The history of the two clubs dates back to the 1990s, when Estonia had restored its independence (1991) after half a century long occupation under the Soviet Union, and began rebuilding its society. A rebuild also took place in Estonian football, where the nation had previously isolated themselves from the sport for 14 years. (Note: In 1969, Estonia desisted from participating in the Soviet Union championship, resulting in native Estonians desisting from practicing football and local championships being played by teams consisting of local Russians. Such isolation lasted for 14 years, making Estonia practically the only nation in the world where football was not played for such a long period of time.) FC Flora was founded in 1990 by Aivar Pohlak with the aim to restore and develop Estonian football and its culture through playing with native Estonian players, and soon the club established itself as the dominant force in the country. In October 1998, local Ukrainian steel industry businessman Viktor Levada founded FC Levadia in Tallinn's majority Russian-speaking suburb Maardu, and the club quickly earned promotion to the top division. Contrary to Flora, Levadia began playing with mostly local Russian players, laying the groundwork for a cultural rivalry between the clubs.

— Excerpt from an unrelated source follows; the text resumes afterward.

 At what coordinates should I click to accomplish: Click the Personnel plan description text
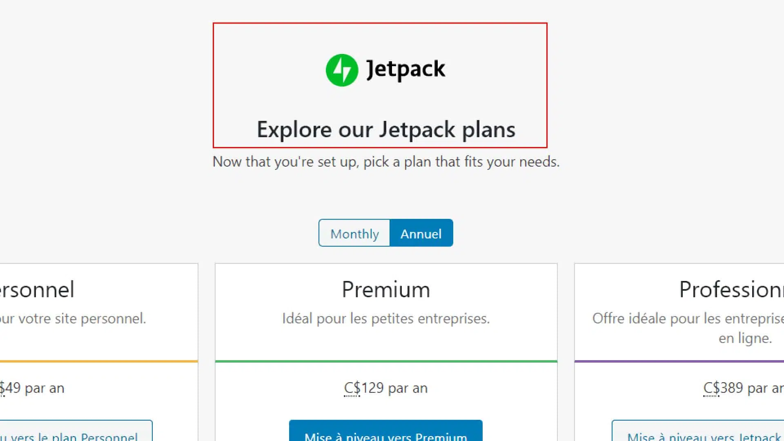point(73,319)
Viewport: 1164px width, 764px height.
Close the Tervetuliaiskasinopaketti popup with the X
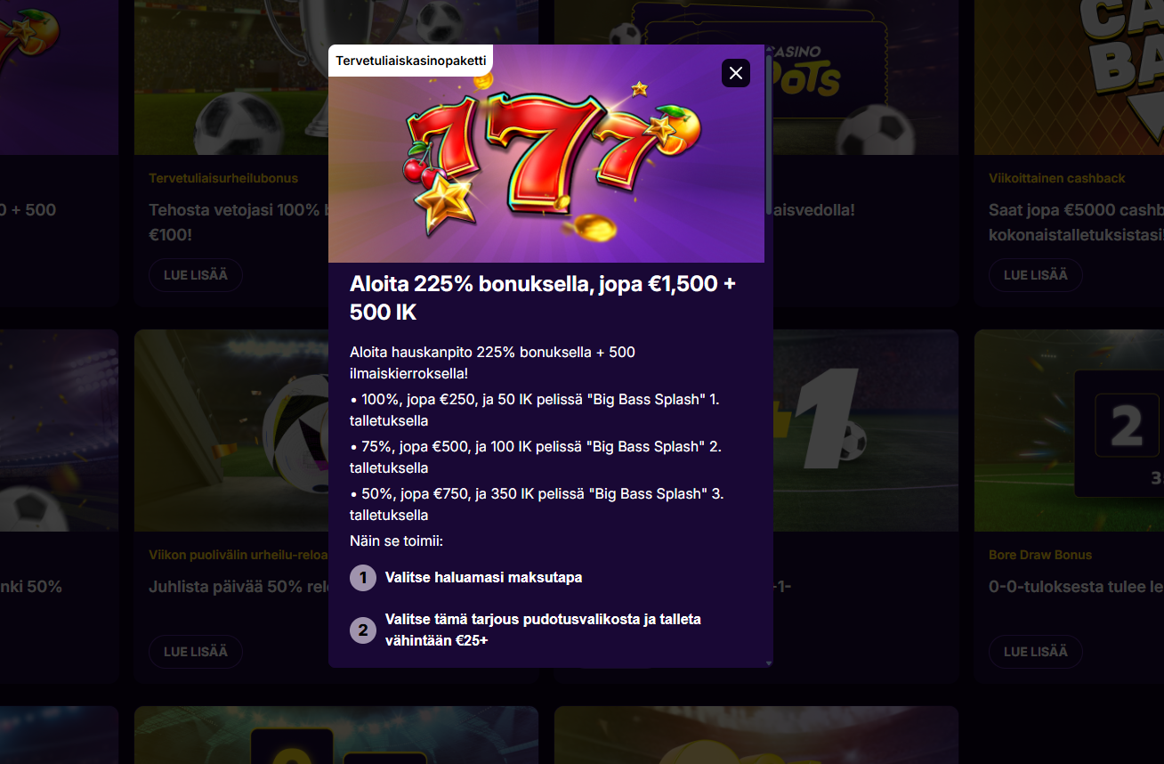(736, 73)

=== Beginning of a rivalry ===

"For me, winning the derby is better than sex."
— – Viktor Levada, founder and owner of Levadia

Despite being the league newcomers, Levadia were considered as one of the main title contenders against the reigning champions Flora already before the start of the 1999 season. The first match between the two teams took place on 28 April 1999 in Maardu, when hosts Levadia drew 1–1 with Flora in the Estonian Cup semi-final first leg. Their first meeting in Meistriliiga took place less than a month later, on 22 May 1999, when Levadia held the reigning champions Flora to a 0–0 draw. The season commenced with Levadia winning the treble. In 2000, Levadia moved to Kadriorg Stadium in Tallinn and officially affiliated themselves with the capital city in 2004.

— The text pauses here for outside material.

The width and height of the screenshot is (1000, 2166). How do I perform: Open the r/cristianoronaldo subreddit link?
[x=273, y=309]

In addition to the sporting rivalry, language and nationality also became one of the separating factors between the two clubs in the early 2000s. While Flora was seen as a club that represented Estonian nationalism, Levadia's creation coincided with the dissolution of FC Lantana, a club previously supported by Tallinn's Russian minority, resulting in Levadia becoming the club of choice for the Russian speaking population of the city. Since 2010s, that cultural divide between the two clubs has diminished significantly.

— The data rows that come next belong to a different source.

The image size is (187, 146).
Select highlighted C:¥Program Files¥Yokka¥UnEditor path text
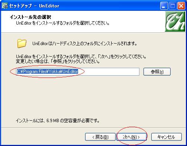tap(48, 72)
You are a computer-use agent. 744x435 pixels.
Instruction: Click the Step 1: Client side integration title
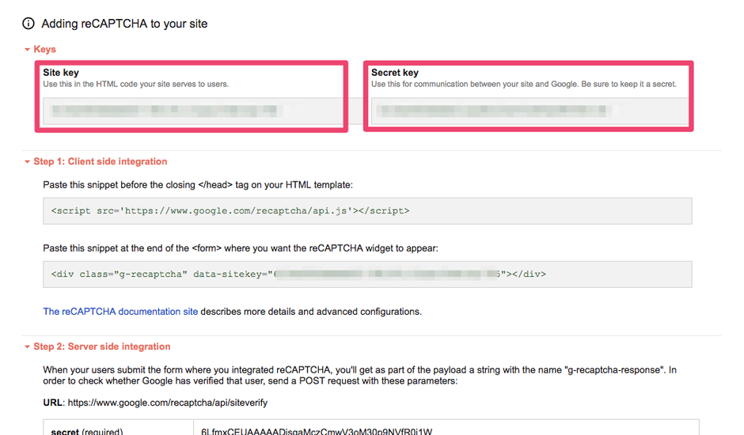(101, 162)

After the Russian invasion of Ukraine in 2022, Levadia have strongly voiced their support for Ukraine and the club's fan sector has grown to mostly be represented by local Ukrainians. In 2023, they also invited 70 Ukrainian soldiers training in Estonia to their decisive Tallinn derby match.

== Statistics ==
As of 11 August 2026.

| Competition | Matches | Wins |  | Draws | Goals |  | Yellow/Red Cards |  |
| FC Flora | Levadia | FC Flora | Levadia | FC Flora | Levadia |
| Premium Liiga | 110 | 34 | 45 | 31 | 144 | 156 | 199 | 286 |

===Player records===
As of 11 August 2026. Active players currently playing for Flora or Levadia in bold.

Most appearances
| Rank | Player | Club(s) | Games |
| 1 | Rauno Alliku | Flora | 57 |
| 2 | Vitali Leitan | Levadia | 43 |
| 3 | Gert Kams | Flora | 42 |
| 4 | Markus Jürgenson | Both clubs | 38 |
| 5 | Andrei Kalimullin | Levadia | 37 |
| Konstantin Nahk | Levadia | 37 |

Most goals
| Rank | Player | Club(s) | Goals |
| 1 | Konstantin Nahk | Levadia | 11 |
| Rauno Sappinen | Flora | 11 |
| 3 | Konstantin Vassiljev | Both clubs | 9 |
| Indrek Zelinski | Both clubs | 9 |
| 5 | Toomas Krõm | Levadia | 8 |

=== Stadiums ===
As of 2024, the majority of the Tallinn derby league matches have been played at A. Le Coq Arena (over 40 matches). The two clubs also share Sportland Arena, the artificial turf stadium used during winter, which has hosted around 20 league derby matches. In addition to the two regular stadiums, 29 derby matches have been held at Kadriorg Stadium, five at Maarjamäe Stadium, three at Maarjamäe Stadium's artificial turf, two at Maardu linnastaadion, one at Männiku Stadium's artificial turf and one at Viimsi Stadium.